Anticipating and Preventing the Spread of Invasive Plants
The Klamath region of Northern California encompasses some of the wildest and least populated territory in the state. In this region, the Sierra Nevada range meets the volcanic Cascades and younger coastal mountains, and an incredible range of plant life springs from the diverse soils and varied microclimates.
Complex places like this are where scientists expect climate change to significantly scramble ecosystems. Shifts in temperatures, precipitation, wildfire regime, and atmospheric carbon will shift the geography in which species can thrive, leading to competition, migration, and adaptation.
A leader in wildland stewardship
Joshua Smith serves as Restoration Program Manager for the non-profit Watershed Research and Training Center. The Center is based in the once-booming timber town of Hayfork, California, and Smith coordinates many wildland stewardship efforts across the Klamath region. One of the biggest challenges he faces in his work is preventing the spread of invasive plants. “It’s one of the top ways we can protect the health of our forests and rivers,” says Smith.
In light of climate change, Smith recognizes that controlling invasive species is more important than ever. As conditions shift and seed-carrying wildlife move along corridors that link key habitat areas, aggressive invasive plants may become established in new areas first—keeping native plants from gaining footholds in newly suitable locations.
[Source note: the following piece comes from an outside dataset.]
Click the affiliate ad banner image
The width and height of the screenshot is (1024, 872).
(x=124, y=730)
Smith promotes addressing the existing threat of invasive species as an immediate no-regrets action people can take to support the resiliency of wildland ecosystems.
A changing climate casts uncertainty over which invasive plants will be the biggest problems in the future. “We target our limited restoration resources on the problems where we can make the biggest difference,” says Smith. “Choosing which invasive plants to focus on is always a challenge, and we need to anticipate how warming may shift our priority species.”
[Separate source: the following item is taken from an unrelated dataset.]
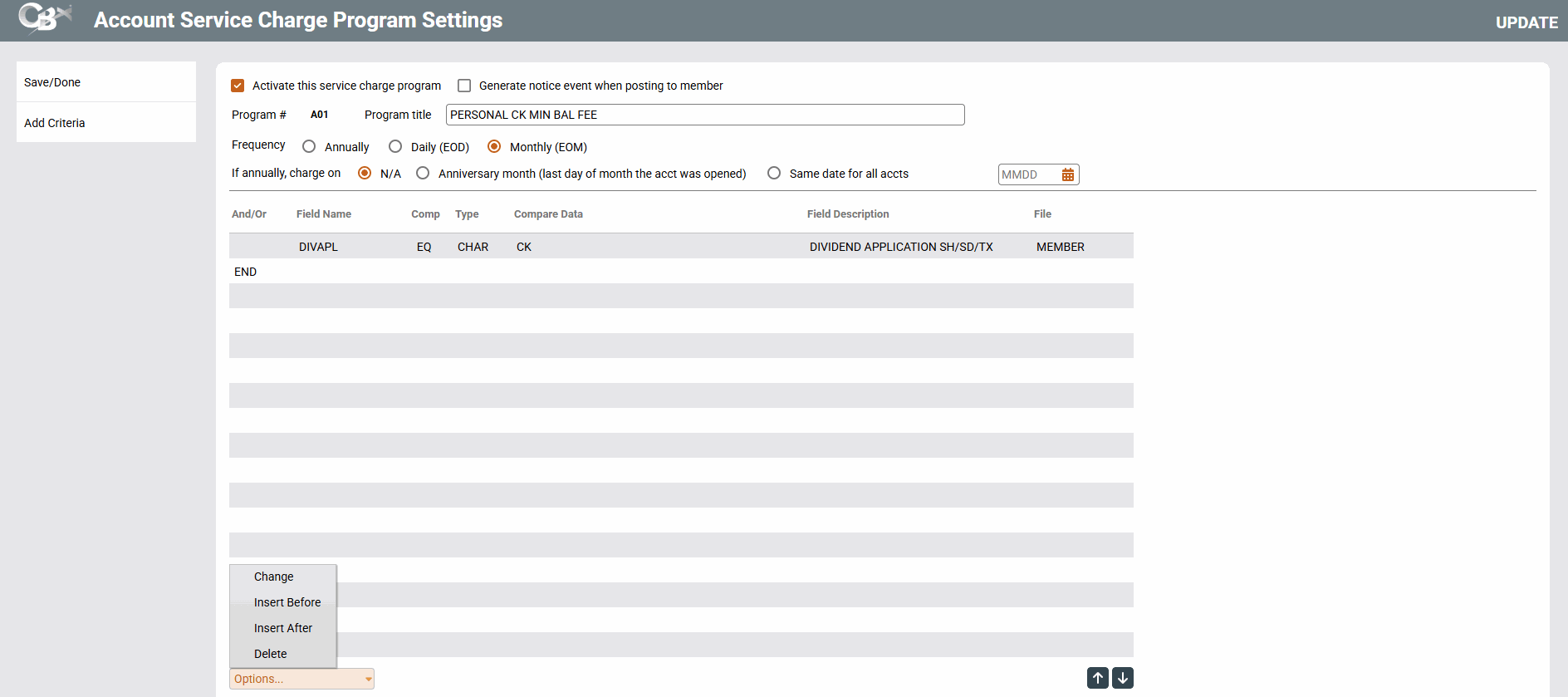
Task: Select Annually frequency option
Action: point(309,146)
Smith partnered with the non-profit California Invasive Plant Council (Cal-IPC) to assess which invasive plant species might be a threat to the area under future climate conditions. By mapping current invasive plant populations and considering which were most likely to spread and impact natural resources in the future, they set priorities for controlling the populations that presented the greatest threats.
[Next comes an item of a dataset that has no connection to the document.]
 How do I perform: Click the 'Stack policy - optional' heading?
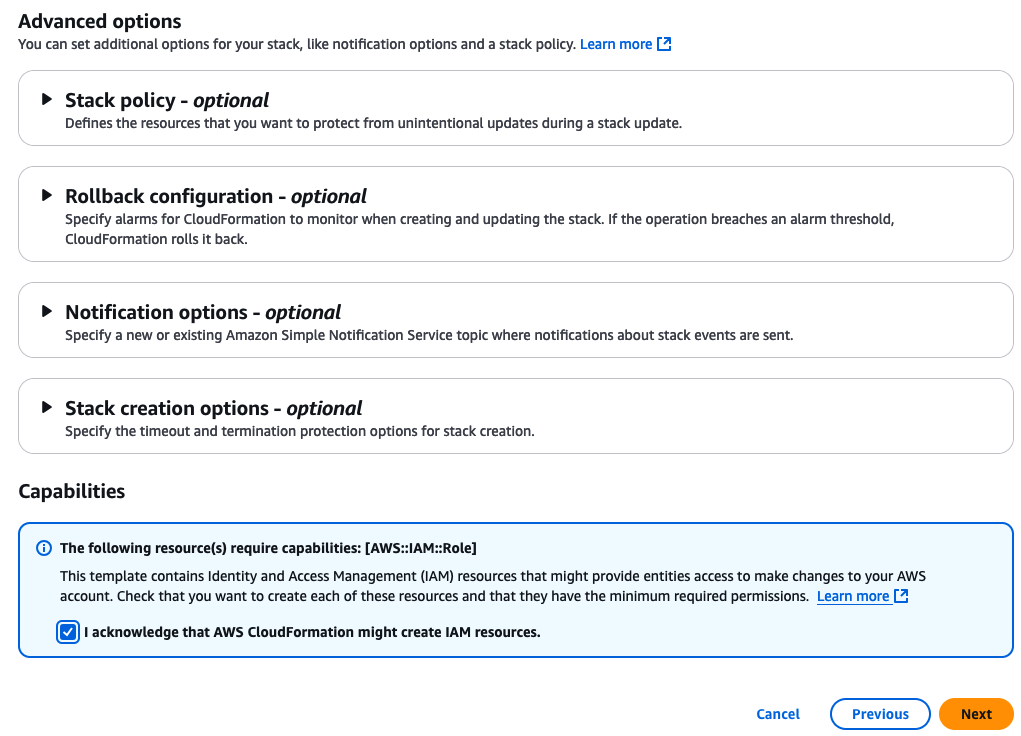tap(167, 100)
Maximizing efforts with a mapping tool
The partners used Cal-IPC’s online CalWeedMapper tool to examine statewide maps of 200 invasive plant species. The tool, partially funded by the California Landscape Conservation Cooperative, also showed them where plant populations might spread, and a summary report for the Klamath region helped the partners decide which species should be worked on first.
Using the CalWeedMapper helped Smith’s group identify a high-priority eradication target that had not been recognized. “We had no idea that the small population of French broom in Hayfork was one of the only populations in the county until the tool helped us see it. The tool also shows that climatic suitability for broom in our region is expected to increase in the future, so this is a weed to stop now. We actually started a volunteer effort to work on eradication of French broom because of CalWeedMapper,” said Smith. “The effort removed thousands of mature plants, and we will continue working with our newly trained local volunteers to systematically remove seedlings until full eradication is achieved.”
Working every angle
Smith and others in the Klamath region continue to refine their priorities for eradicating invasive plant populations. Part of the effort involves training volunteers to serve as citizen scientists, who can identify and report key invasive plants they come across while out on the land. This opportunistic surveillance enables quick responses that can lead to early eradication.
These stewardship efforts will continue into the future as part of a commitment to supporting the region’s resiliency. Work planned for the future includes persistent surveying to track invasive plants, ongoing review of eradication priorities, and targeted removal efforts. As more information about climate change becomes available, they will also incorporate that information into their planning.
Smith contends, “Making sure interagency communication is happening and all eyes are on the ground means we can find new weeds early and respond before they spread. That’s half of the battle. By taking action on invasive plants now, we can help our region be more resilient to changes coming down the road. We’re working hard with all of our partners to protect our precious wild places.”